▶ _WHAT IS REQUIRED_:
Swap "Instruction" for "Command" in the items from the line with "Disable the Travel" to the line with "tap(312, 266)", and give back only those lines with nothing else changed.

▶ _RECORDS SHOWN_:

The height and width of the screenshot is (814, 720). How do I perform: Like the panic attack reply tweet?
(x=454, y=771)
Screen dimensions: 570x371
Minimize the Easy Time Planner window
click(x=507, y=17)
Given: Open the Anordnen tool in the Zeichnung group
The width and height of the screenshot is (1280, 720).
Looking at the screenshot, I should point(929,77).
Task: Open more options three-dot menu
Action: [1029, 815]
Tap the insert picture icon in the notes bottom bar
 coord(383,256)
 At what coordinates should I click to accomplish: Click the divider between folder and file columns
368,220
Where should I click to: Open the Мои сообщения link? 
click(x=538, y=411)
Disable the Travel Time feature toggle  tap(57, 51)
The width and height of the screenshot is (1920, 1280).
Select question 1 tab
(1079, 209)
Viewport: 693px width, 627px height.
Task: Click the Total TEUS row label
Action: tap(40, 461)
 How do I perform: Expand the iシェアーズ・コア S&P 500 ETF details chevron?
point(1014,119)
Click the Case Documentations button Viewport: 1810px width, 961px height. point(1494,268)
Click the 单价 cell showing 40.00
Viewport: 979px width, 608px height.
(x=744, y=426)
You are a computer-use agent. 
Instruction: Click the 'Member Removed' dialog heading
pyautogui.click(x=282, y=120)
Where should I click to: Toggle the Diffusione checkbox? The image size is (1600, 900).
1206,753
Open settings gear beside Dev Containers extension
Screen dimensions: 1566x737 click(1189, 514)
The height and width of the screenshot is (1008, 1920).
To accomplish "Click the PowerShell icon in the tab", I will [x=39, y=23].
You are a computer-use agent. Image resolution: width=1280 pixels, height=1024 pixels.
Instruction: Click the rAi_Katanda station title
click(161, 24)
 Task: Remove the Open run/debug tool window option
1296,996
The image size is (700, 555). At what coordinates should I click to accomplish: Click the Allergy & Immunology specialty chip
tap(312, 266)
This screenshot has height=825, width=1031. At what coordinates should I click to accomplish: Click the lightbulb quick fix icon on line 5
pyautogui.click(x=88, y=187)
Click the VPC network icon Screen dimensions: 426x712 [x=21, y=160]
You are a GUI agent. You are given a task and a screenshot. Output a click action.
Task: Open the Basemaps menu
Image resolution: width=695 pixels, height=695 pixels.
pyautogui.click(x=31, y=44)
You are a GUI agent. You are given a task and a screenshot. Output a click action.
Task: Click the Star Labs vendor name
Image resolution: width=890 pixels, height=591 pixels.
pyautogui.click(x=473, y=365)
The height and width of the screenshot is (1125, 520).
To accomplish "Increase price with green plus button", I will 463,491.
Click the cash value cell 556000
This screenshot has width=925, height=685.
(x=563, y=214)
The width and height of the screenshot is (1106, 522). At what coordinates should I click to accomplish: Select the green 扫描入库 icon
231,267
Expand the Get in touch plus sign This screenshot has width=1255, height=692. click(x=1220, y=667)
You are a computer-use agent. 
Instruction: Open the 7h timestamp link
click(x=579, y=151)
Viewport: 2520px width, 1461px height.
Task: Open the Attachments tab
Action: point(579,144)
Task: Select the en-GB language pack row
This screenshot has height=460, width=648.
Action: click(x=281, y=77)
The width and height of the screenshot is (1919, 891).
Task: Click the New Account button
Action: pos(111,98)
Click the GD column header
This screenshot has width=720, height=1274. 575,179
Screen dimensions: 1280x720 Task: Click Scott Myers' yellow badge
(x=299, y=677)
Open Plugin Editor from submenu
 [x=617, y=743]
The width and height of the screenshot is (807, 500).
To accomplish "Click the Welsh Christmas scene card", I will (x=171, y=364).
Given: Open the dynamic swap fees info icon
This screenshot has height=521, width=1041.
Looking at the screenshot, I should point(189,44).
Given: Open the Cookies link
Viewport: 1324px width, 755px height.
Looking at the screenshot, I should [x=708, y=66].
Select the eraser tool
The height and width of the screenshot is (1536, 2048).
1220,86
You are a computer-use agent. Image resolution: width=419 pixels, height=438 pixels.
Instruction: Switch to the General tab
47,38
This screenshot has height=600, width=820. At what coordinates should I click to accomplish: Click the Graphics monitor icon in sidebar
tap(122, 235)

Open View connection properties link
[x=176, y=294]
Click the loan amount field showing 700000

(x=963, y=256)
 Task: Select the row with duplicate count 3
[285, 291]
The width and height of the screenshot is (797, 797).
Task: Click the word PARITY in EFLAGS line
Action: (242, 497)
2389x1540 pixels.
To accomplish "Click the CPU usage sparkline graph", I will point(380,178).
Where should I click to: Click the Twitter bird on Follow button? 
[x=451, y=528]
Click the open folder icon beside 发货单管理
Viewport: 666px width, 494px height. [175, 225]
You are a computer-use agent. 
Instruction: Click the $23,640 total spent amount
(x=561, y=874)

▶ _WORKED SOLUTION_:
Disable the Travel Time feature toggle  tap(57, 51)
The width and height of the screenshot is (1920, 1280).
Select question 1 tab
(1079, 209)
Viewport: 693px width, 627px height.
Task: Click the Total TEUS row label
Action: tap(40, 461)
 How do I perform: Expand the iシェアーズ・コア S&P 500 ETF details chevron?
point(1014,119)
Click the Case Documentations button Viewport: 1810px width, 961px height. point(1494,268)
Click the 单价 cell showing 40.00
Viewport: 979px width, 608px height.
(x=744, y=426)
You are a computer-use agent. 
Command: Click the 'Member Removed' dialog heading
pyautogui.click(x=282, y=120)
Where should I click to: Toggle the Diffusione checkbox? The image size is (1600, 900).
1206,753
Open settings gear beside Dev Containers extension
Screen dimensions: 1566x737 click(1189, 514)
The height and width of the screenshot is (1008, 1920).
To accomplish "Click the PowerShell icon in the tab", I will [x=39, y=23].
You are a computer-use agent. Image resolution: width=1280 pixels, height=1024 pixels.
Command: Click the rAi_Katanda station title
click(161, 24)
 Task: Remove the Open run/debug tool window option
1296,996
The image size is (700, 555). At what coordinates should I click to accomplish: Click the Allergy & Immunology specialty chip
tap(312, 266)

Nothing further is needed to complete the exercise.